風,突然吹了起來,讓本就有些凌亂的院子,越發的顯得蕭條起來。甜心兒坐在破屋子裡面,此時的她,肚子已經有四個多月了,遠遠看去,還看不出什麼,然而,走近了,還是看得出,肚子已經出懷了。她望著外面那枯枝,心中滿是怨恨。
「自己終究還是落了這麼一個下場嗎?」她抬頭望天,卻見天上雲湧翻騰。那一次,她刺殺顏若離失敗之後,便落了這個田地。才回府,風平浪靜的過了一段時間後,卻聽說,顏若離的傷口一直不曾見好,原本,她興奮著,開心著的。可是,這個開心的勁頭還沒有過,便被蕭逸風命人給自己下了容顏散,原本,只要她能夠捨去腹中的孩子,那麼,這個藥對她而言,本是沒有什麼的。然,孩子,終究是一個做母親痛,她用畢生的武功,換取了這個孩子,也失去了那原本光線的容貌。
自古女子最重視的便是自己的容顏,她為這個孩子犧牲的,是一種怎麼樣的痛苦呢?撫摸著自己的腹部,她嘴角咧開一道笑,那笑,真如黑夜的鬼叉,猙獰的有些恐怖。

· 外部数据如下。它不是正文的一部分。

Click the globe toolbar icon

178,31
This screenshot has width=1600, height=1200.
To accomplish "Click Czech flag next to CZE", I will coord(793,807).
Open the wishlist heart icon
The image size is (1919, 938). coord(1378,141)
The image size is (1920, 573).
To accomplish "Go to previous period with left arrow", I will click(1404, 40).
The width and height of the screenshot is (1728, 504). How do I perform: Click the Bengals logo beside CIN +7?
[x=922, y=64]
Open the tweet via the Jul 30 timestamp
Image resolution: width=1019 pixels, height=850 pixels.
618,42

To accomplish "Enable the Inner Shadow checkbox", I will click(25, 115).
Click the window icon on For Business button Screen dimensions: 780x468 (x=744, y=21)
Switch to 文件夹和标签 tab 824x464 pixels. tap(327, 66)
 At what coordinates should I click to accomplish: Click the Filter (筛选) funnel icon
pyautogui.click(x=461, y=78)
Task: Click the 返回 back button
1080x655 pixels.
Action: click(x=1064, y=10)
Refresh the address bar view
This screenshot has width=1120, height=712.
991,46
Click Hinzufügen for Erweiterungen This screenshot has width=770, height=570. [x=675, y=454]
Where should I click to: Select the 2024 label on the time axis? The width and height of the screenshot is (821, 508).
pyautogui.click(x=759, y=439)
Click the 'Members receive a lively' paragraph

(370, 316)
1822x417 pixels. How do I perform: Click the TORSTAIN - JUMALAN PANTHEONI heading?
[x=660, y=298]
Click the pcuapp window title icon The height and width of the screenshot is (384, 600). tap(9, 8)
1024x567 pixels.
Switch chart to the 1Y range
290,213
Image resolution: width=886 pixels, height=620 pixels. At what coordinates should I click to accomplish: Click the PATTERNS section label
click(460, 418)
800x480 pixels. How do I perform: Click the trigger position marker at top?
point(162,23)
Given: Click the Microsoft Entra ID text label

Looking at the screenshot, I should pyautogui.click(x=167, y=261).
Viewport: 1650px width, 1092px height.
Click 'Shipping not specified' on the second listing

「孩子,你聽得見為娘說話嗎?娘為你犧牲了這麼多,你可知道?呵呵,我知道,你知道的,所以,孩子,你一定要好好的在娘的肚子裡面,如此的話,等你長大了,你才能為娘報仇,知道嗎?」頓了頓。甜心兒續道:「顏若離,現在的我,比你還要醜上十分,你是不是很開心了?哈哈,我就知道,你一定會的,所以,你等著,等著我的兒子替我去報仇,我今日的一切,均是拜你所賜。你等著,再有不久,就是你的報應了,哈哈哈……」
「阿湫」正打著牌,顏若離突然一個大大的噴嚏打了出來,弄得蕭逸塵猛的放下手中的牌,問道:「如何?身子可是受不了了?」他也知道,這段時間,她的身子還是沒有完全好的。
「沒事,可能是有點兒冷著了,水落,幫我那床毯子過來……嘿,蕭逸塵,你居然把你的牌都丟下來了?」看見蕭逸塵面前那堆牌,她頓時爆吼。
「不許動怒!」蕭逸塵丟下這句話,重新坐了回去,續道:「就算他們看見了,我保證我能偶贏他們。」說著,便遭到兩個人呲之以鼻。
那場牌局,最終還是蕭逸夢和雲國皇子輸得個慘淡,弄得蕭逸夢幾次吼道:「下次重新來,要是我再輸,我……我……」我了個半天,終究還是什麼都「我」不出來。
「好了下次再說吧。」蕭逸塵丟下這麼一句話,走到顏若離的身邊,也不管雲國皇子是否在場,攔著她的身子,續道:「怎麼,身子這麼冷?」
「還好,不要大驚小怪的。」說著,看了一眼雲國皇子,續道:「注意點,還有客人在呢。」
「注意什麼,我抱著我的妻子,很奇怪麼?」說著,回頭看了一眼雲國皇子,續道:「你不介意吧?」
「請自便。」雲國皇子聳聳肩,站了起來,續道:「我也該回去了。」
「不要,我還要留在這裡呢,我不要回皇宮去!」蕭逸夢一聽要回去,立馬跳腳,躥到雲國皇子的面前,續道:「要不,我們就在這兒住下,二皇兄的府邸雖然比不上那皇宮,可是,住我們兩個人還是能夠住下的,而且,二皇兄府上的防衛,不必皇宮差哦。」
「是啊,就住下吧,夢兒難得來一次的。」
「你怎麼說?」雲國皇子看著蕭逸塵,問道。